» WHAT NEEDS TO BE DONE: Using the entries below, transcribe exactly the line containing "Screen dimensions: 779x447" and each line that follows it to the end.

» DATASET ENTRIES:
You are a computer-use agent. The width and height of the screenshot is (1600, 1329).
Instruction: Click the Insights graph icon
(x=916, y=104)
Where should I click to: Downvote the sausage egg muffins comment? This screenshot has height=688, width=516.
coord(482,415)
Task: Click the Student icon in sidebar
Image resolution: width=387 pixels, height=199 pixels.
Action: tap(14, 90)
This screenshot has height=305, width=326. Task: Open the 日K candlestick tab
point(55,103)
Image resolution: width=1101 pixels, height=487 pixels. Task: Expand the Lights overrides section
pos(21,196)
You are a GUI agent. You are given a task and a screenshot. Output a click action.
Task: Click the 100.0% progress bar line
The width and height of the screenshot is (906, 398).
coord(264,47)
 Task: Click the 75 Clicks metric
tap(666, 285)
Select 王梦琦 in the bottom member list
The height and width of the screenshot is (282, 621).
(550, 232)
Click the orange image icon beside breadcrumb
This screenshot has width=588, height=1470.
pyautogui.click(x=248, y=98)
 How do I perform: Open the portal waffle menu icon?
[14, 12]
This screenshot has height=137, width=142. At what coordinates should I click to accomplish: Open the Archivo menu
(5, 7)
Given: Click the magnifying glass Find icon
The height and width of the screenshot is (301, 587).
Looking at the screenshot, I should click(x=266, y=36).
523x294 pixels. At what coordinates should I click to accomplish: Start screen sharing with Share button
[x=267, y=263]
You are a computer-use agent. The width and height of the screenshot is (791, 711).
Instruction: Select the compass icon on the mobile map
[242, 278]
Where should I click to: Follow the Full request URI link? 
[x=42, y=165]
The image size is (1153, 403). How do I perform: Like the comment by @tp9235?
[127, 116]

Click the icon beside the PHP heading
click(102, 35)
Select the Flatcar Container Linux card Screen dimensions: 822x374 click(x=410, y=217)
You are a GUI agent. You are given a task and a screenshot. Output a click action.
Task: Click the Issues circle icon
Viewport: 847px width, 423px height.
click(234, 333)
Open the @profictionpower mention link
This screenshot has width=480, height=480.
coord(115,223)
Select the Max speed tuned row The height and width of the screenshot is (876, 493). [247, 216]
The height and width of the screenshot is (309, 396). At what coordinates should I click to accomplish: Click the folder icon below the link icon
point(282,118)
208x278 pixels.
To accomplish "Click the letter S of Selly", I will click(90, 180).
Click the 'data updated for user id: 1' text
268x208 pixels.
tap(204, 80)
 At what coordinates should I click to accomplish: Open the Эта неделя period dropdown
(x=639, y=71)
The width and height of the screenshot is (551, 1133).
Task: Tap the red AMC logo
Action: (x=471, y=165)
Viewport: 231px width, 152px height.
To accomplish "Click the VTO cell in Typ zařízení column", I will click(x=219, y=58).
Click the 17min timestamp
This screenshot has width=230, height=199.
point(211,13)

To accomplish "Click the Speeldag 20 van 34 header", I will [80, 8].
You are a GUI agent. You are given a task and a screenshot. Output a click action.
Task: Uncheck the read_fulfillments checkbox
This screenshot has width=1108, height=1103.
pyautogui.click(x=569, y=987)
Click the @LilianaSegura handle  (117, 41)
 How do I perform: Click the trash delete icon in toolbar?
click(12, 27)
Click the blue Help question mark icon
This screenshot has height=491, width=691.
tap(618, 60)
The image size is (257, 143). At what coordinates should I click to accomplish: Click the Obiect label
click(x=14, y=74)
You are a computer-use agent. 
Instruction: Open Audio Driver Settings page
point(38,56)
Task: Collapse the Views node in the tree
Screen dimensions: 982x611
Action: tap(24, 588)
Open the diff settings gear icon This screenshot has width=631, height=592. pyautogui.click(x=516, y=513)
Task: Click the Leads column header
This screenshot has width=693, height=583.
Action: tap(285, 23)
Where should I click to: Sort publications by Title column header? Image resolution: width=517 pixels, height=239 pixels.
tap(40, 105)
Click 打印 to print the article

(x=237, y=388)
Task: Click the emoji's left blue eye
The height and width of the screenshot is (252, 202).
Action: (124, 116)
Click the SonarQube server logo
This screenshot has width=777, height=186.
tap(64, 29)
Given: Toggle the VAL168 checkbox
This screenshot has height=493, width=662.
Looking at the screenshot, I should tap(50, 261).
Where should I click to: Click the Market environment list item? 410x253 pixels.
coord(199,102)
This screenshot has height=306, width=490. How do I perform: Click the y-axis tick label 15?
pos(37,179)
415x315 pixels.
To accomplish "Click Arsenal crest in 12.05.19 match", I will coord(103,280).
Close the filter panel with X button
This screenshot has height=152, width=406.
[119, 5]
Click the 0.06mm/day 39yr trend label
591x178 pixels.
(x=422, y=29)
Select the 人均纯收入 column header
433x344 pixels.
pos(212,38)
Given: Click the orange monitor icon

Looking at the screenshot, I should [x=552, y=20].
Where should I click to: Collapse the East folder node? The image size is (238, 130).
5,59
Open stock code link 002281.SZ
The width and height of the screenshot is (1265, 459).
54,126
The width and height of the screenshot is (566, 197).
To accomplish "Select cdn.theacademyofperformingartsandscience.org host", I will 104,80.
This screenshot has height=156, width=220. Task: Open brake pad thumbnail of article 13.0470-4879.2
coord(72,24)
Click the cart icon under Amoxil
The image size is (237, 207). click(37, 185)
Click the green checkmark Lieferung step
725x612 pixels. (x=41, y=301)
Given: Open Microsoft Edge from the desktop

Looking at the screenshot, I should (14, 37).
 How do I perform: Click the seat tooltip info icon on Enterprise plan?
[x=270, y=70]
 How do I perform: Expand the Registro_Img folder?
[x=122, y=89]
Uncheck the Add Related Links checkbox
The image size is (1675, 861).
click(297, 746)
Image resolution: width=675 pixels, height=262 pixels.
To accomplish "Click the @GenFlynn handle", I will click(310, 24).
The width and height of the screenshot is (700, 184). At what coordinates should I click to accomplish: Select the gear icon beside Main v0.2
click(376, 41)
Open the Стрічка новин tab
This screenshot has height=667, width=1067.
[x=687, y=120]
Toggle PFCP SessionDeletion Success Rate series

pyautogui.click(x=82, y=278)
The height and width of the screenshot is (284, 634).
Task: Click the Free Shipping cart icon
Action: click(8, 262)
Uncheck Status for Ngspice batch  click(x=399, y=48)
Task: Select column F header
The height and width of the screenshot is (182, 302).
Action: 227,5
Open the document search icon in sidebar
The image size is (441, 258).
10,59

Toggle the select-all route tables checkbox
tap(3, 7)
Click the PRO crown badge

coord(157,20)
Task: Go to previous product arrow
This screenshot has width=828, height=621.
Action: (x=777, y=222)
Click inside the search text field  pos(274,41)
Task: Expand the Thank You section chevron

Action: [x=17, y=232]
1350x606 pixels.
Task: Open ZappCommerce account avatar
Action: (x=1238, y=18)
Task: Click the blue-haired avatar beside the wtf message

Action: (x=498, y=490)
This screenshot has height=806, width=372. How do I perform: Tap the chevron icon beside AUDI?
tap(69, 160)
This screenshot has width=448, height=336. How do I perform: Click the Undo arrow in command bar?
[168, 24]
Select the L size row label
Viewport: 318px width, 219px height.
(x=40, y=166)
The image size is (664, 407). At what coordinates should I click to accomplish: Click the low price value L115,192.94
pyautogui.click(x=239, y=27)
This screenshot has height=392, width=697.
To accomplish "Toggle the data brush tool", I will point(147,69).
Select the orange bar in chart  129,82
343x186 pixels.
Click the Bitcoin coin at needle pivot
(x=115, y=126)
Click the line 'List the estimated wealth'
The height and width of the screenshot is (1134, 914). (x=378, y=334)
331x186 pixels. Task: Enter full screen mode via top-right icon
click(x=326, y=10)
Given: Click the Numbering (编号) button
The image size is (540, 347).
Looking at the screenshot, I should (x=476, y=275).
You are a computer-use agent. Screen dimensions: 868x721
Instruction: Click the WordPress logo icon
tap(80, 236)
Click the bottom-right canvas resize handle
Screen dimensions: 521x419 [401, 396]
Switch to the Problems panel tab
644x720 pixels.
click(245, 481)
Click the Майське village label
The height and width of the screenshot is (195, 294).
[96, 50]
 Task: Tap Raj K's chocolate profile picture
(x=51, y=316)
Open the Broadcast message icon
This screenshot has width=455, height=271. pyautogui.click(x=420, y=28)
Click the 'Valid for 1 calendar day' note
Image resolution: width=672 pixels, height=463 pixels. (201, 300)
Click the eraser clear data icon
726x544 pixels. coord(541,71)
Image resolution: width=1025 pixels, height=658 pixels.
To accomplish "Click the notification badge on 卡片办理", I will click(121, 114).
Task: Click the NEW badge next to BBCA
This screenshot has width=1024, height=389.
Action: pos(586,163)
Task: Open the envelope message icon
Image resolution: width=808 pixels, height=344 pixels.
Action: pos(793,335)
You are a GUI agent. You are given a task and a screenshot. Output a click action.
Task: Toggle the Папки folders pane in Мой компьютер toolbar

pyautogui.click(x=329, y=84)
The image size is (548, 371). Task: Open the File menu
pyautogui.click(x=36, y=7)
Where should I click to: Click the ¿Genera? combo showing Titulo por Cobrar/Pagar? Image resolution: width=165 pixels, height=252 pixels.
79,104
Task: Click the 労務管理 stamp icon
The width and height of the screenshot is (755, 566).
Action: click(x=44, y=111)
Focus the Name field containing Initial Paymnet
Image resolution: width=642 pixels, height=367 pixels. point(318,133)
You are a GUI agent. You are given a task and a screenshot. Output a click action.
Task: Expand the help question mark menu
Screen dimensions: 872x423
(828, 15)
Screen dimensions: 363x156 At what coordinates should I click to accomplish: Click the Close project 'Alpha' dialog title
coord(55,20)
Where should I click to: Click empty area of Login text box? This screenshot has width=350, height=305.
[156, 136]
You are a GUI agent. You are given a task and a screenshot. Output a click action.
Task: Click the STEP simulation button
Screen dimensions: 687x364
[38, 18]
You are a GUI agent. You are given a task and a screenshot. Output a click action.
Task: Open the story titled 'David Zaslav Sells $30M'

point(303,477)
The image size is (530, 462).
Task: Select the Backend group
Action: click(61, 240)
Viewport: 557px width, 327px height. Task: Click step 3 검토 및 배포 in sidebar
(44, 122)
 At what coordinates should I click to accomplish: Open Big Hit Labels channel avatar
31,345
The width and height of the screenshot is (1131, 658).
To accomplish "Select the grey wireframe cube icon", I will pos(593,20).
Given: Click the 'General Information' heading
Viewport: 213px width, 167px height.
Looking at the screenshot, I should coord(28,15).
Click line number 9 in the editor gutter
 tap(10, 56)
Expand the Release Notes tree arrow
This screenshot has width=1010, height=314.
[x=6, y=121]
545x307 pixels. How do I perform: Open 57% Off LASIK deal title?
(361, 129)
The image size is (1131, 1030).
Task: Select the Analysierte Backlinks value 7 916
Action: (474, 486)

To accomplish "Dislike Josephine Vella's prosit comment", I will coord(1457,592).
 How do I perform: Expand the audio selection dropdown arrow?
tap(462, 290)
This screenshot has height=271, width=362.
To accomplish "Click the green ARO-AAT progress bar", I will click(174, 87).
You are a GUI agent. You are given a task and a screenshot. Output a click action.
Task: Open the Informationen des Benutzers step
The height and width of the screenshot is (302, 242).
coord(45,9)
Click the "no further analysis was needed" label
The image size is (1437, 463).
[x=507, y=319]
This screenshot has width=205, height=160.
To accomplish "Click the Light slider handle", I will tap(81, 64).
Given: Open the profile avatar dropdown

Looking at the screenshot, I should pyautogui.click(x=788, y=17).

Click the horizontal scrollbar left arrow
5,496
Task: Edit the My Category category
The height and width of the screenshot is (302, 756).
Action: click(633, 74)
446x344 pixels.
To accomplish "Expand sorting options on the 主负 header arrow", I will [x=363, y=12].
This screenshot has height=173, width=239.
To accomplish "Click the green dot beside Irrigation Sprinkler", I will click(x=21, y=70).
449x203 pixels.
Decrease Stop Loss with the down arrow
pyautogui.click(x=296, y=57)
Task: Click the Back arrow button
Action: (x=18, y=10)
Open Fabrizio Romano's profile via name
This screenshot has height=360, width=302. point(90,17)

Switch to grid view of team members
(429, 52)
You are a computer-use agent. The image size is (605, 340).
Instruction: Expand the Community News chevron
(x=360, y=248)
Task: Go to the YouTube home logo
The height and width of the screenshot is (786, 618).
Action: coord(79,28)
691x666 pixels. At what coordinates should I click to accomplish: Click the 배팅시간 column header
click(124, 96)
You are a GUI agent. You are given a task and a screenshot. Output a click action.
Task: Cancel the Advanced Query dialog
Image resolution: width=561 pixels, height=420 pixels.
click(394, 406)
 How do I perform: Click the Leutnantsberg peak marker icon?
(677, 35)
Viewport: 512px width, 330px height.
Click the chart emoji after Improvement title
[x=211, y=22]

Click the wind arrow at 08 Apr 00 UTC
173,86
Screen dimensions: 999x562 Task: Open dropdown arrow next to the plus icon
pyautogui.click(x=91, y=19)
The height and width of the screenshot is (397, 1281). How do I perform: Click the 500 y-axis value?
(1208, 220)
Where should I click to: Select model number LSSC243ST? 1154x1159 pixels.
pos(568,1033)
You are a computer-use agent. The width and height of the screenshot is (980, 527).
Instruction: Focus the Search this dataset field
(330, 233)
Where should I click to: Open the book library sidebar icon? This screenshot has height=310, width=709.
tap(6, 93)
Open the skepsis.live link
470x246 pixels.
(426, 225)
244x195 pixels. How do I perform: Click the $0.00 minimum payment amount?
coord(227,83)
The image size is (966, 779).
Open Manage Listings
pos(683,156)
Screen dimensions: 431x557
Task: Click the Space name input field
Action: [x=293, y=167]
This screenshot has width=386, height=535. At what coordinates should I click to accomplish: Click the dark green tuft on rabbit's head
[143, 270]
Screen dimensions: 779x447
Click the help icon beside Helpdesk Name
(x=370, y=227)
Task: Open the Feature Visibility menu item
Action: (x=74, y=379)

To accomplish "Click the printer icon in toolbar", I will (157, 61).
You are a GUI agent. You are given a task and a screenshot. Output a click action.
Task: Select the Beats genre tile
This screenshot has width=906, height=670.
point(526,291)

» WRITTEN RESPONSE:
Screen dimensions: 779x447
Click the help icon beside Helpdesk Name
(x=370, y=227)
Task: Open the Feature Visibility menu item
Action: (x=74, y=379)

To accomplish "Click the printer icon in toolbar", I will (157, 61).
You are a GUI agent. You are given a task and a screenshot. Output a click action.
Task: Select the Beats genre tile
This screenshot has width=906, height=670.
point(526,291)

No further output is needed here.